Aim of the task
The answer is to be an exact copy of the lines below running from the line with "Articles (14, 96)" down to the line with "Modern Campus Catalog™ (321, 2571)", both ends included, and nothing more.
•••••
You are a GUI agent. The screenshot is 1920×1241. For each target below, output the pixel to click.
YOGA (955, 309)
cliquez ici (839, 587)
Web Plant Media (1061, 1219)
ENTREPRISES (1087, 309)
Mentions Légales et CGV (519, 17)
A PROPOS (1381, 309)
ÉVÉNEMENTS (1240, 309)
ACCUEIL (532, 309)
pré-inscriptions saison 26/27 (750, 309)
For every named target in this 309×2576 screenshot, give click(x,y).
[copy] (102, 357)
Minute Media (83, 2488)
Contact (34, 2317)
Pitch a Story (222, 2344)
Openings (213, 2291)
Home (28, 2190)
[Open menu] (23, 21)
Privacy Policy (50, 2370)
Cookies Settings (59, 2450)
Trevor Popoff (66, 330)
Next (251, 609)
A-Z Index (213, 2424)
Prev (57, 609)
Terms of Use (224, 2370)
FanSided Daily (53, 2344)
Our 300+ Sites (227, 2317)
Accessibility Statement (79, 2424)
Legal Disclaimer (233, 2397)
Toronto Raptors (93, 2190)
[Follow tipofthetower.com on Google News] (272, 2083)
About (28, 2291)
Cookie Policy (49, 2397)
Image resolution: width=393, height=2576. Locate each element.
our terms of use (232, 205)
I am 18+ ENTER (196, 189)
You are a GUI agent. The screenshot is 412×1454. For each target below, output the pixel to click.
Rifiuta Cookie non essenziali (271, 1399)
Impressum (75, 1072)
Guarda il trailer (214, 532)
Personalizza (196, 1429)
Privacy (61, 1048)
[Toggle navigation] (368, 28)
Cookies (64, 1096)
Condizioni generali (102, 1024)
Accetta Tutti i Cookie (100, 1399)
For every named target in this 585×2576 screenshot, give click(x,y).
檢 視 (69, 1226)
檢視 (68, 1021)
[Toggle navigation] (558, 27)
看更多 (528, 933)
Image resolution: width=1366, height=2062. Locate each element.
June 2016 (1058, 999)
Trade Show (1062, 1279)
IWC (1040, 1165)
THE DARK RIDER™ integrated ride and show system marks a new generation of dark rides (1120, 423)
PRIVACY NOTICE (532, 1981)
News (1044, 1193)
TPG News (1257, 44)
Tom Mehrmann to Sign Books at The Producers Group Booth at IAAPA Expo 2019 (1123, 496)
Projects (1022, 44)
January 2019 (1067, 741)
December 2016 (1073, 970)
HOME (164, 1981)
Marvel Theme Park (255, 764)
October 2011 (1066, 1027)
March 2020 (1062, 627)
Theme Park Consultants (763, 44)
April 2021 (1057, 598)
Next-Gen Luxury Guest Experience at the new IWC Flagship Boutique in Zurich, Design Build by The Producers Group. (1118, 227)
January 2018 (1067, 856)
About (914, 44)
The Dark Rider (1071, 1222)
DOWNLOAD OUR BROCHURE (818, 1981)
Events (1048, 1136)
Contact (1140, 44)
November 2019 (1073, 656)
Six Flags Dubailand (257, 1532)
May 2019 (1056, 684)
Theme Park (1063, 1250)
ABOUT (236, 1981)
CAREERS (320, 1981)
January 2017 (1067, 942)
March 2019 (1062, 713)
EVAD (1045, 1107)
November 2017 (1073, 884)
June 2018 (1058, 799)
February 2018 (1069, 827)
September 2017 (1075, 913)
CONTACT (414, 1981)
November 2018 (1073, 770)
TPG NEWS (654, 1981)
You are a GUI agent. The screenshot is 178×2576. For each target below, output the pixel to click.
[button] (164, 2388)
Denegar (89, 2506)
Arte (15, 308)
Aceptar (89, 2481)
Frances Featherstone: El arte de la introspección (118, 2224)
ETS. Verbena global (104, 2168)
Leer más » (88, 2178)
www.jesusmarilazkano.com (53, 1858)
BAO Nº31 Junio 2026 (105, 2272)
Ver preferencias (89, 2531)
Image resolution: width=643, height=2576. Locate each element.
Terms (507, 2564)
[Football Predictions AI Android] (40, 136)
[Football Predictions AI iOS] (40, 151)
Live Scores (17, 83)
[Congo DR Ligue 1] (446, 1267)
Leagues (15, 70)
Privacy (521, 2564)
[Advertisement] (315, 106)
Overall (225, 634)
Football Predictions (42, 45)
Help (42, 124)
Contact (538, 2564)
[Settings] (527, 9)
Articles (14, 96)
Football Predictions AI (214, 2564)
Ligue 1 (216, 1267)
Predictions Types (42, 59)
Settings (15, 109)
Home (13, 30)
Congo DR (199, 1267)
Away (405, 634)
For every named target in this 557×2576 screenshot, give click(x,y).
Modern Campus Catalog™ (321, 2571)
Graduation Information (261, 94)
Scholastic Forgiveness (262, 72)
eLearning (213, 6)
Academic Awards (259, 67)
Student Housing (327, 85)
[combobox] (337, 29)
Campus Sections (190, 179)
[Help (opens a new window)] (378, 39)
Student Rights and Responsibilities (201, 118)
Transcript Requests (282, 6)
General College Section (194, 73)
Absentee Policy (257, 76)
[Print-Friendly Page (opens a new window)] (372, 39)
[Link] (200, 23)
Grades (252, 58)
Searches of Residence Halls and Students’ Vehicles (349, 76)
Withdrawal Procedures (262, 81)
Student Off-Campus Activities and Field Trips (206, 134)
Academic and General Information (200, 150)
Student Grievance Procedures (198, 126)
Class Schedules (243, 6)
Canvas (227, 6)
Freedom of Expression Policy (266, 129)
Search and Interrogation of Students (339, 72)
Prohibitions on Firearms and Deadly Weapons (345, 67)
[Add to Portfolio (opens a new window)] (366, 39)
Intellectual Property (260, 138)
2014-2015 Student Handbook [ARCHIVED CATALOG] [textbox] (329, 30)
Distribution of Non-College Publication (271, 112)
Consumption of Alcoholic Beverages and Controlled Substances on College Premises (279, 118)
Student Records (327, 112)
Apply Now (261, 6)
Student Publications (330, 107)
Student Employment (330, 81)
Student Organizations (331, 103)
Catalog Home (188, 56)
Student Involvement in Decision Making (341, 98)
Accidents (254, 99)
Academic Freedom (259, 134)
•••••
Solved exercise
Articles (14, 96)
Football Predictions AI (214, 2564)
Ligue 1 (216, 1267)
Predictions Types (42, 59)
Settings (15, 109)
Home (13, 30)
Congo DR (199, 1267)
Away (405, 634)
For every named target in this 557×2576 screenshot, give click(x,y).
Modern Campus Catalog™ (321, 2571)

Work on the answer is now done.